Bank of Ireland has admitted the breaches, which vary in length from one to ten years.
In a statement, Bank of Ireland said it regretted the circumstances of the incident and the weaknesses in internal controls and procedures that it highlighted.
It also said it regretted its approach to the Central Bank investigation.
"All relevant information should have been disclosed to the Central Bank of Ireland from the outset, and the matter should have been reported to all relevant authorities," it added.
The Central Bank's investigation came after a cyber-fraud incident at the bank that occurred in September 2014.
Acting on instructions from a fraudster impersonating a client, Bank of Ireland Private Banking Limited made two payments to a third party account totalling €106,430.
One came from a client's personal current account, while the other from BOIPB's own funds. BOIPB immediately reimbursed the client.
During a full risk assessment of the lender in 2015, the Central Bank discovered a reference to the incident in an operational incident log.
BOIPB had not reported the cyber-fraud to the Gardai and only did so at the request of the Central Bank over a year after the incident.
The Central Bank said its investigation found serious deficiencies in respect of third party payments at the bank, including inadequate systems and controls to minimise the risk of loss from fraud.
Its investigation also discovered inadequate governance, oversight and ongoing review of the systems and control environment while it also found a lack of staff training and a culture in which fulfilling clients' instructions was given primacy over security and regulatory requirements.
A lack of compliance monitoring was also noted during the investigation.
The Central Bank said that BOIPB's failure to be open and transparent had the effect of misleading it in the course of the investigation, adding that its level of cooperation was far below what is expected.

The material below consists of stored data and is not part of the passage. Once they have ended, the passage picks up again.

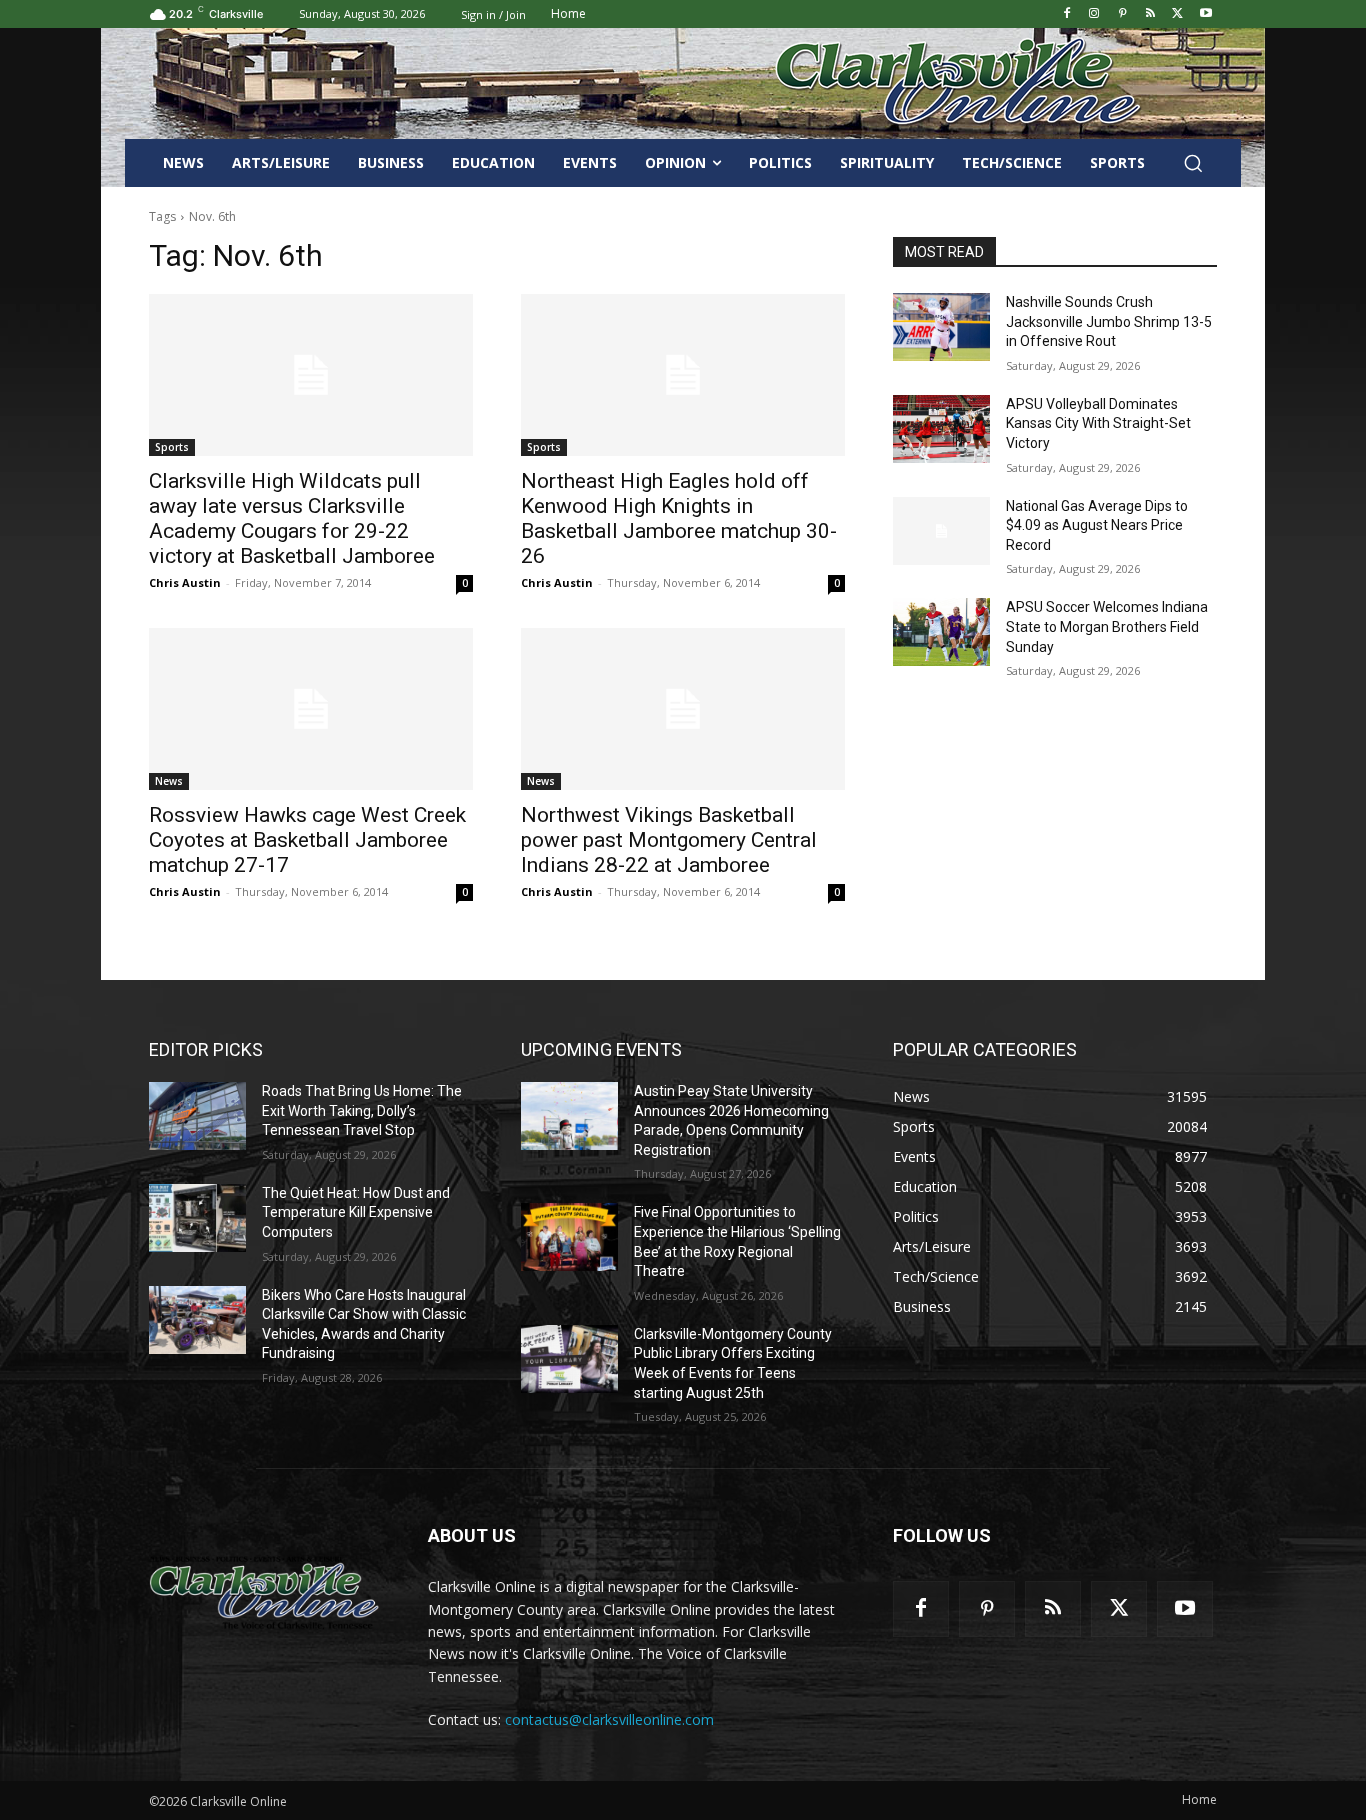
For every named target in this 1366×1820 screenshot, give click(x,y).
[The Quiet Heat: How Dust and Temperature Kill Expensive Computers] (197, 1218)
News (169, 781)
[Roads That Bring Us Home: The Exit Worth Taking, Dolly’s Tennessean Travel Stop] (197, 1116)
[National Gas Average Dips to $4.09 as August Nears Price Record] (941, 531)
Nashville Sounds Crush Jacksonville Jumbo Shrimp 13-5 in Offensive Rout (1109, 321)
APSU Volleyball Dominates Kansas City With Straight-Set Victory (1098, 423)
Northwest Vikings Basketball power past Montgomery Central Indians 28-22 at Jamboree (669, 840)
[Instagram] (1094, 14)
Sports (172, 447)
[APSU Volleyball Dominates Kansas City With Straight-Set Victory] (941, 429)
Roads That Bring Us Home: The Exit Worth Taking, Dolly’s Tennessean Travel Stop (362, 1110)
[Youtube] (1205, 14)
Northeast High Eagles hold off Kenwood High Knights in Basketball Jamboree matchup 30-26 (679, 518)
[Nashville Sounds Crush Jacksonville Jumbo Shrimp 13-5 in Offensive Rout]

The Central Bank's Director of Enforcement and Anti-Money Laundering, Seána Cunningham, said it has a clear expectation that firms are alert to the real and increasing risks from cyber-fraud to the security of their clients' deposits and confidentiality of their clients' financial information, and put in place appropriate safeguards to protect their clients accordingly.

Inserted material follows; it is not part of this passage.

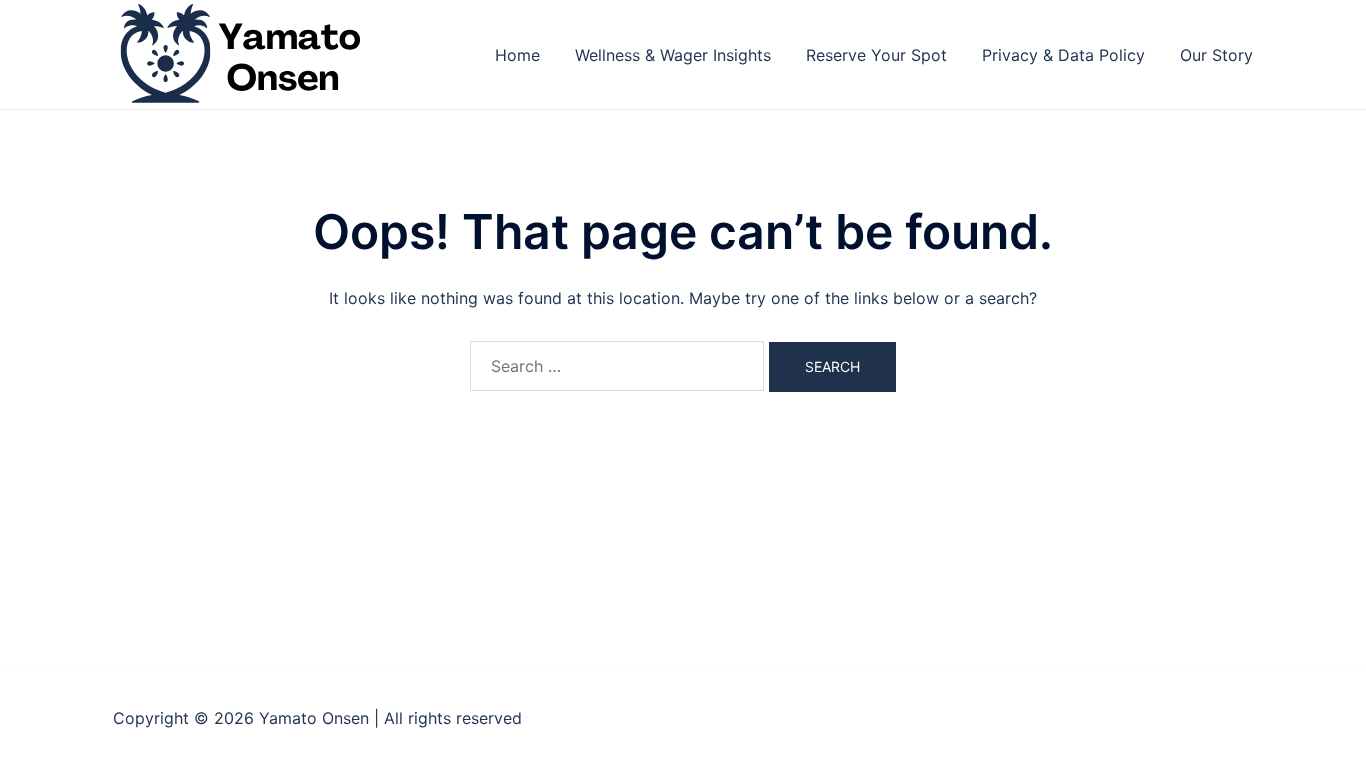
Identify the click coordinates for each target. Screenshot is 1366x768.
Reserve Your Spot (876, 55)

"BOIPB's failure to put appropriate safeguards in place exposed BOIPB and its clients to the serious and avoidable risk of cyber-fraud. That risk crystallised twice. BOIPB then failed to report the cyber-fraud to An Garda Síochána, which is a serious matter," Ms Cunningham said.

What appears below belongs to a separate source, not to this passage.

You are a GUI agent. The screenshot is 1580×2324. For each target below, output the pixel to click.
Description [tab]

"Reporting illegal activity is essential in the fight against financial crime," she stressed.
Ms Cunningham said the Central Bank expects all firms to consider, identify and manage operational and cyber risks and ensure that their staff receive appropriate training tailored to the risks associated with their duties and responsibilities.
She also said the Central Bank expects pro-active engagement from regulated entities - that extends from self-reporting through remediation and full cooperation with the investigation.
"The excessive time taken by BOIPB to remediate identified deficiencies and the failure to be fully transparent and open in the context of the Central Bank's investigation were aggravating features in this case," she added.
The Central Bank had determined the appropriate fine to be €2.37m but it was reduced by 30% in accordance with the settlement discount scheme it provides.
In its statement, Bank of Ireland said it has apologised to the customer involved and to the Central Bank.
It also said it has learned lessons from the incident and has taken a range of actions arising from the issue.
"Policies, processes and controls have been strengthened to ensure customers are protected," it added.
It also said that Bank of Ireland Private Banking Ltd has been fully integrated into the Bank of Ireland Group in 2017 to further enhance the protection for customers.
"In addition, the bank has significantly enhanced training for all colleagues on fraud prevention and customer protection. The bank's senior management understands the fundamental importance of professional, open and transparent engagement with all regulatory authorities," it added.